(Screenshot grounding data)

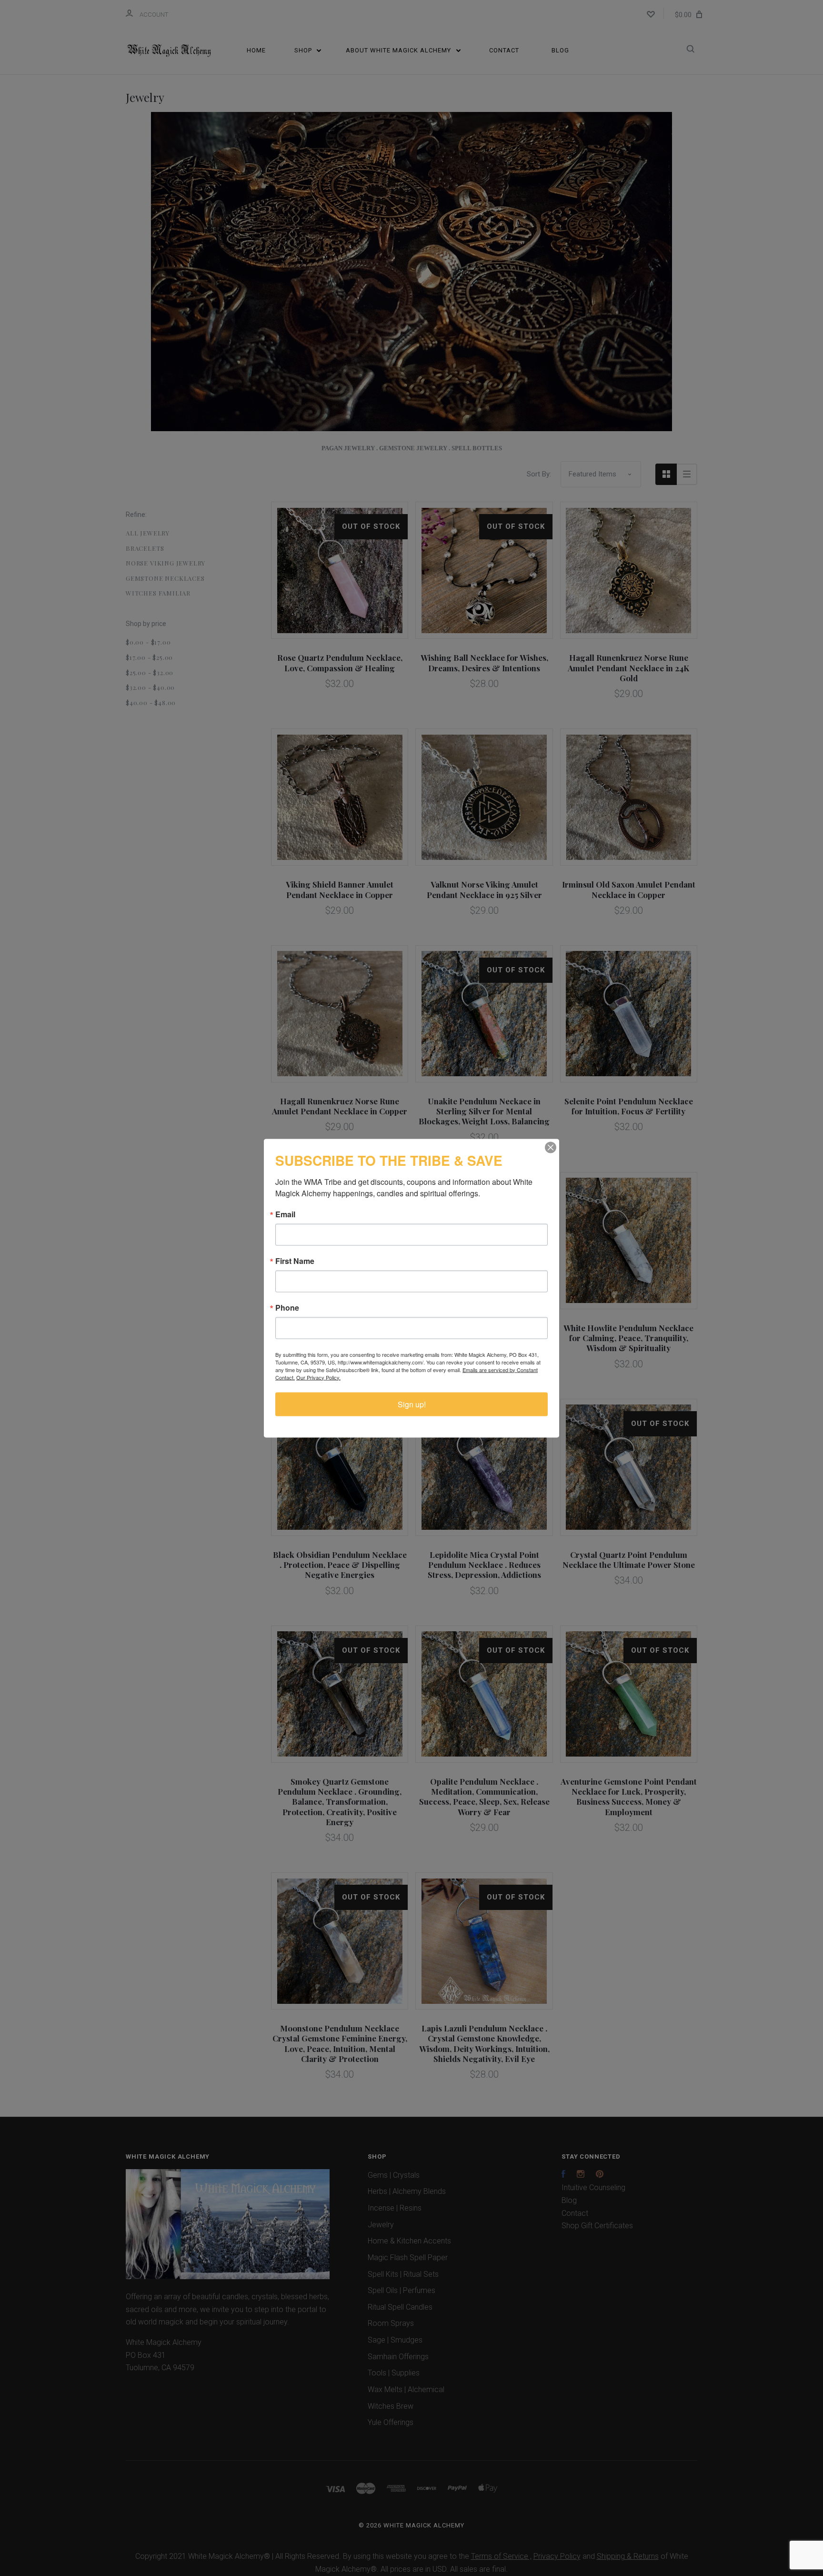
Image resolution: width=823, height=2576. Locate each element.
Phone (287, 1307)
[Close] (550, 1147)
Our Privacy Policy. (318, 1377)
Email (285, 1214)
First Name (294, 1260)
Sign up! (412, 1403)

▶ _Work to complete_: Print every line from the one that contains "[Close] (550, 1147)" to the end of the records, exactly as written, and nothing more.

▶ _Exercise output_:
[Close] (550, 1147)
Our Privacy Policy. (318, 1377)
Email (285, 1214)
First Name (294, 1260)
Sign up! (412, 1403)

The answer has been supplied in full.